▸ 练习要求
请从含有“Open the @liamgallagher handle link”的那一行起，到记录末尾为止，把这些行原样重新录入，首尾两行都算在内；答案里不要放图片。

======== 任务记录 ========

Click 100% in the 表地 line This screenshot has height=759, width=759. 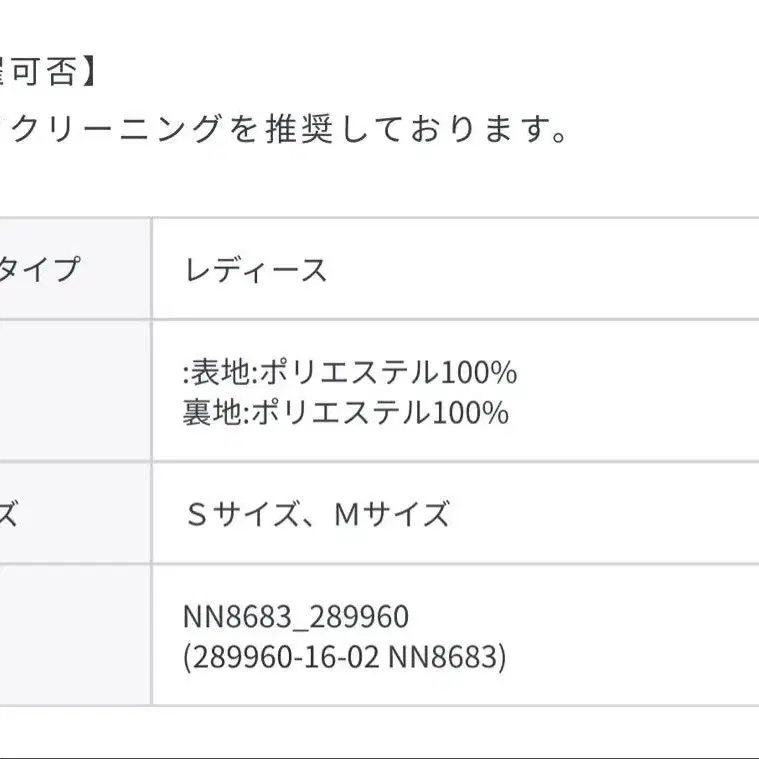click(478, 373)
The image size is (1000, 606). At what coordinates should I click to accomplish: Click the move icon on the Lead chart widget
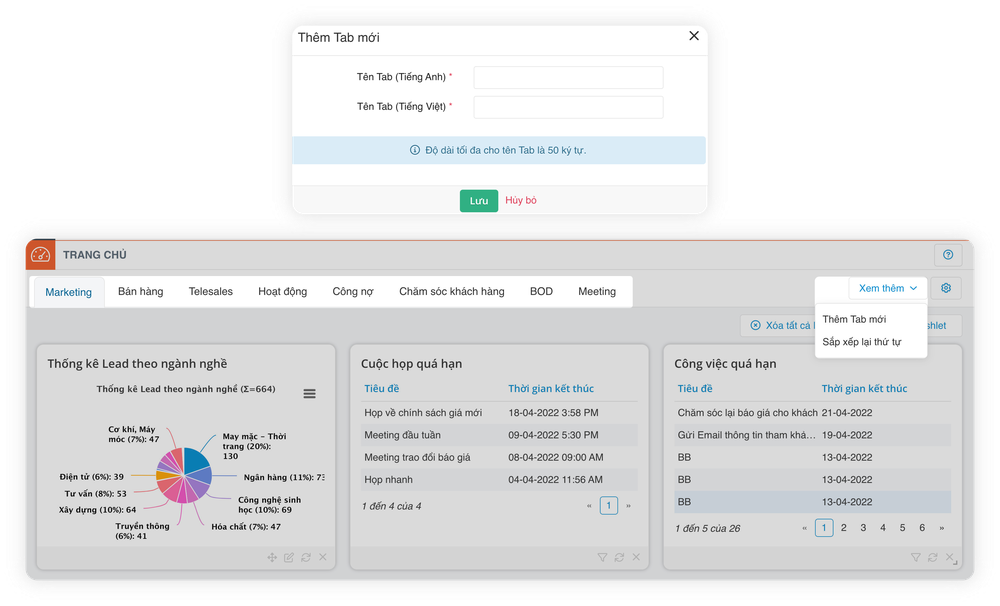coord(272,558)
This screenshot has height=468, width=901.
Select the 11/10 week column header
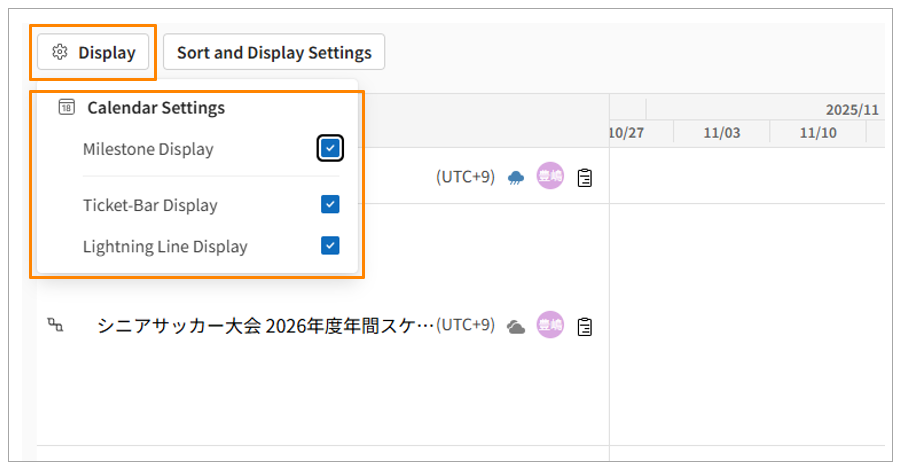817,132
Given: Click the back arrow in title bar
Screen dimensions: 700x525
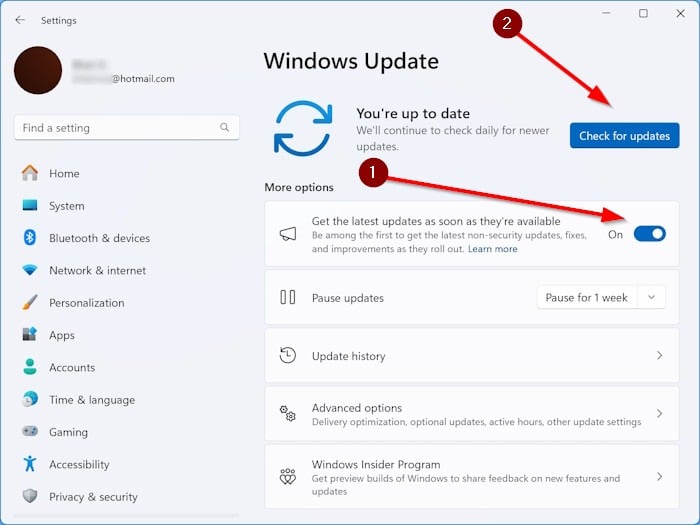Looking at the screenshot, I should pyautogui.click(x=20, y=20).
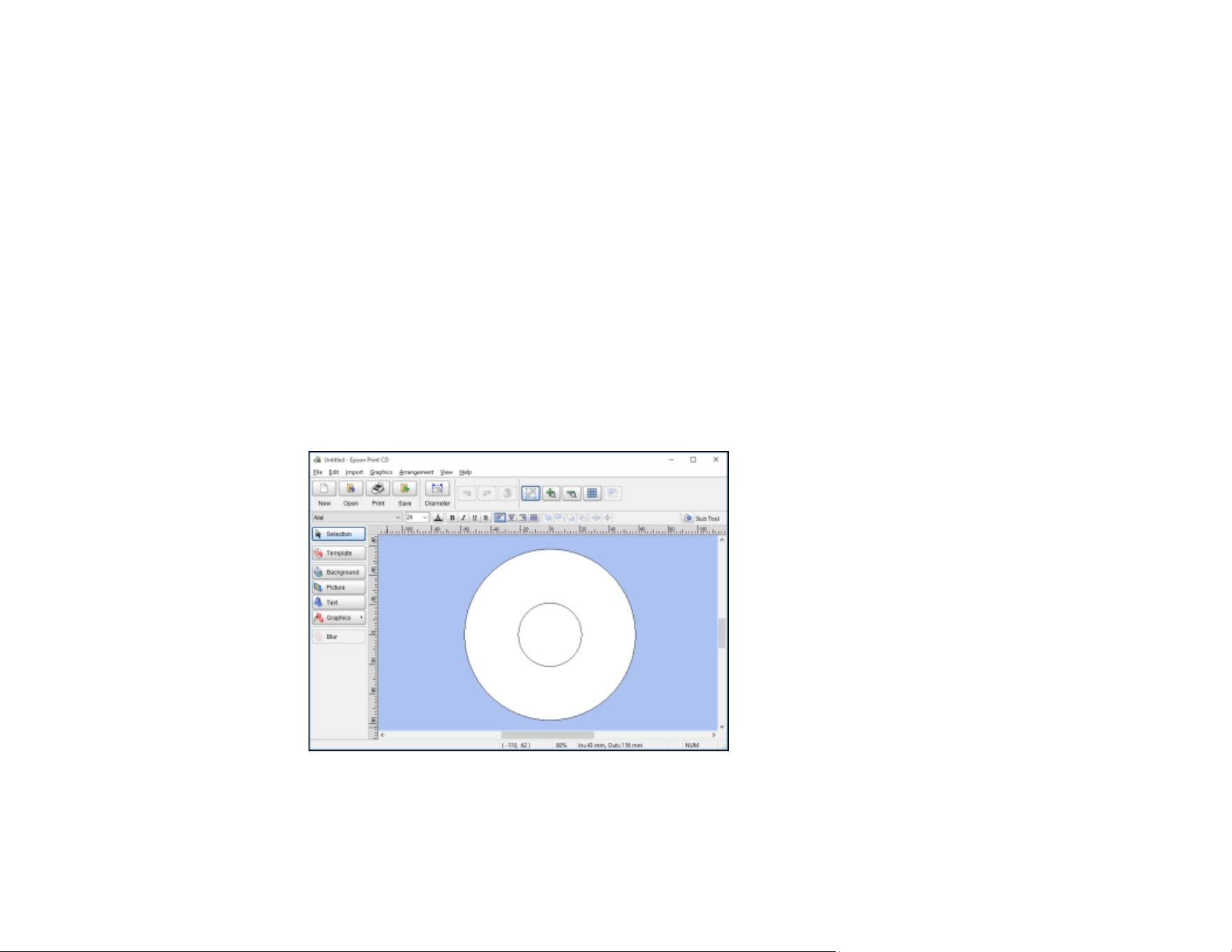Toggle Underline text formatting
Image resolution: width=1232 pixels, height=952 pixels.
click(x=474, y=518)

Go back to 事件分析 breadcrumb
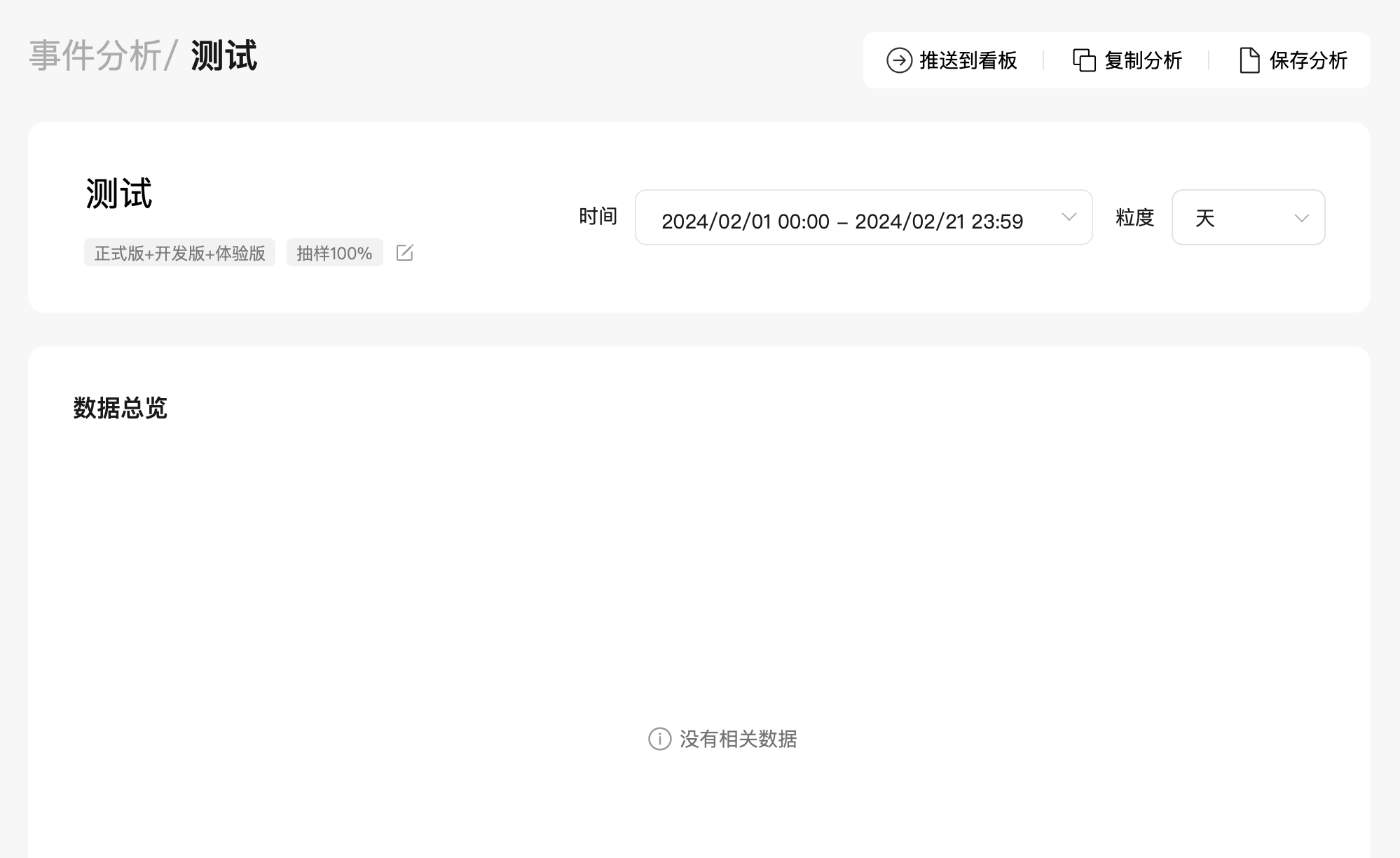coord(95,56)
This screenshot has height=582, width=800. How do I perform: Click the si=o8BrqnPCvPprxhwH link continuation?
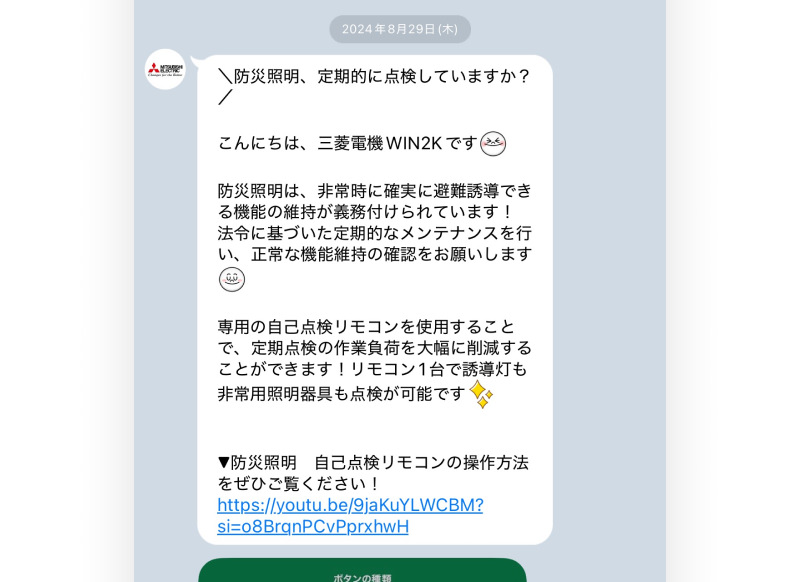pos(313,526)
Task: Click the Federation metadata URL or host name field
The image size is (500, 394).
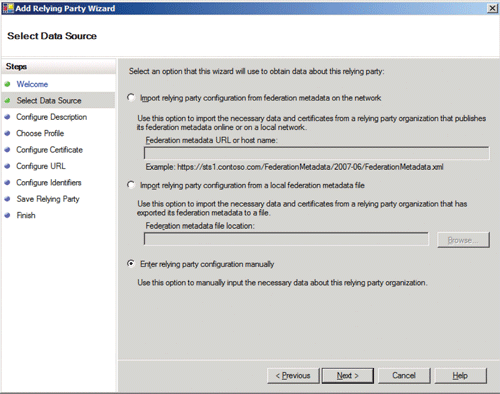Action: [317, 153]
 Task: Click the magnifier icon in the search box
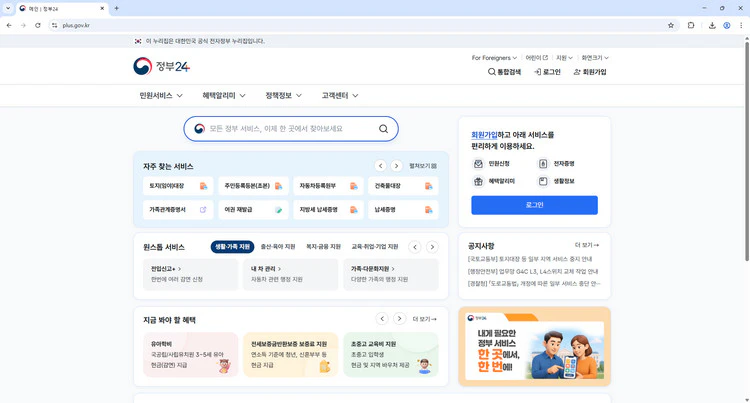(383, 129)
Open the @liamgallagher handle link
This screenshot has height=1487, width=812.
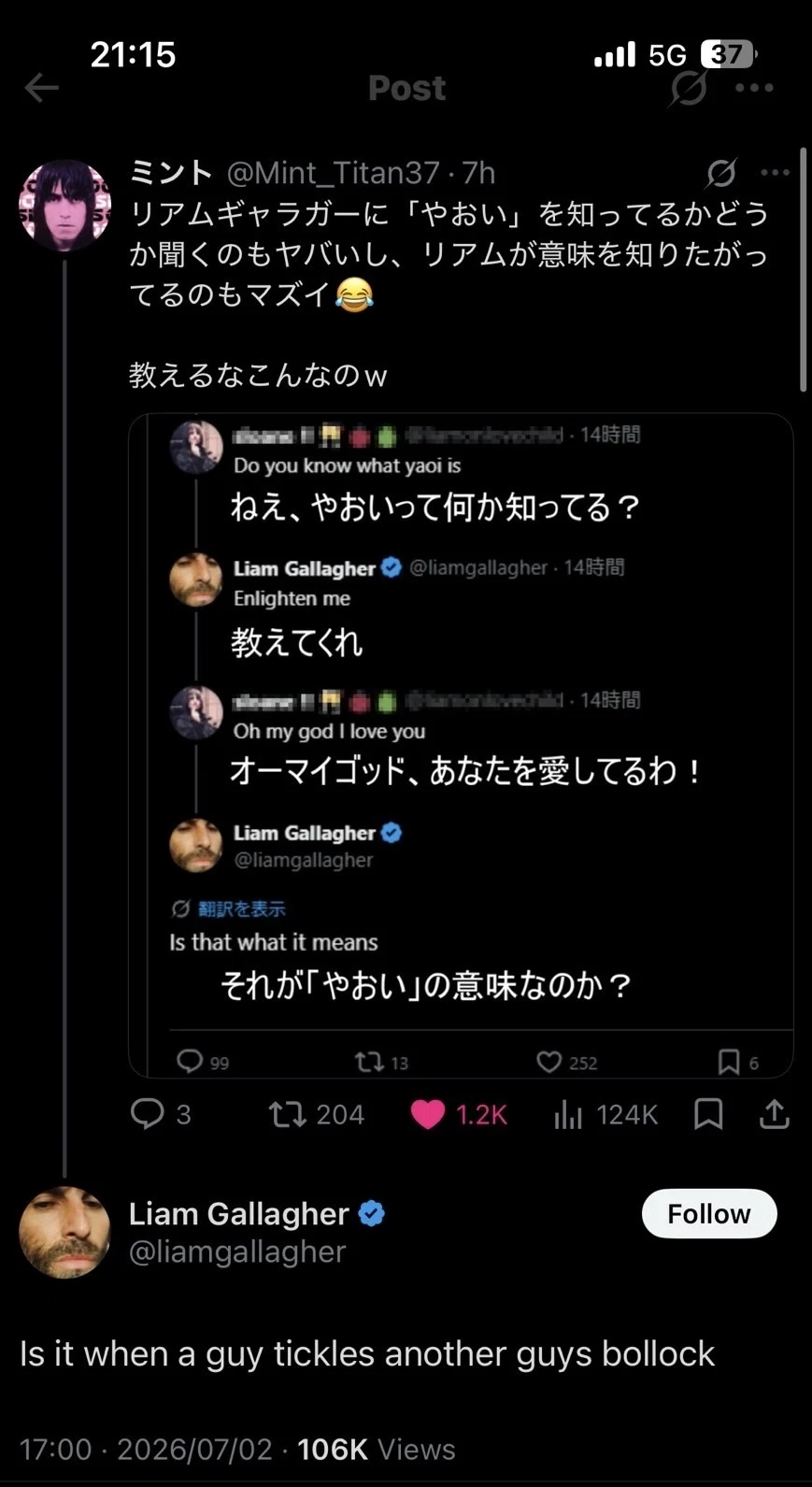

========

▸ 书面作答
Open the @liamgallagher handle link
This screenshot has height=1487, width=812.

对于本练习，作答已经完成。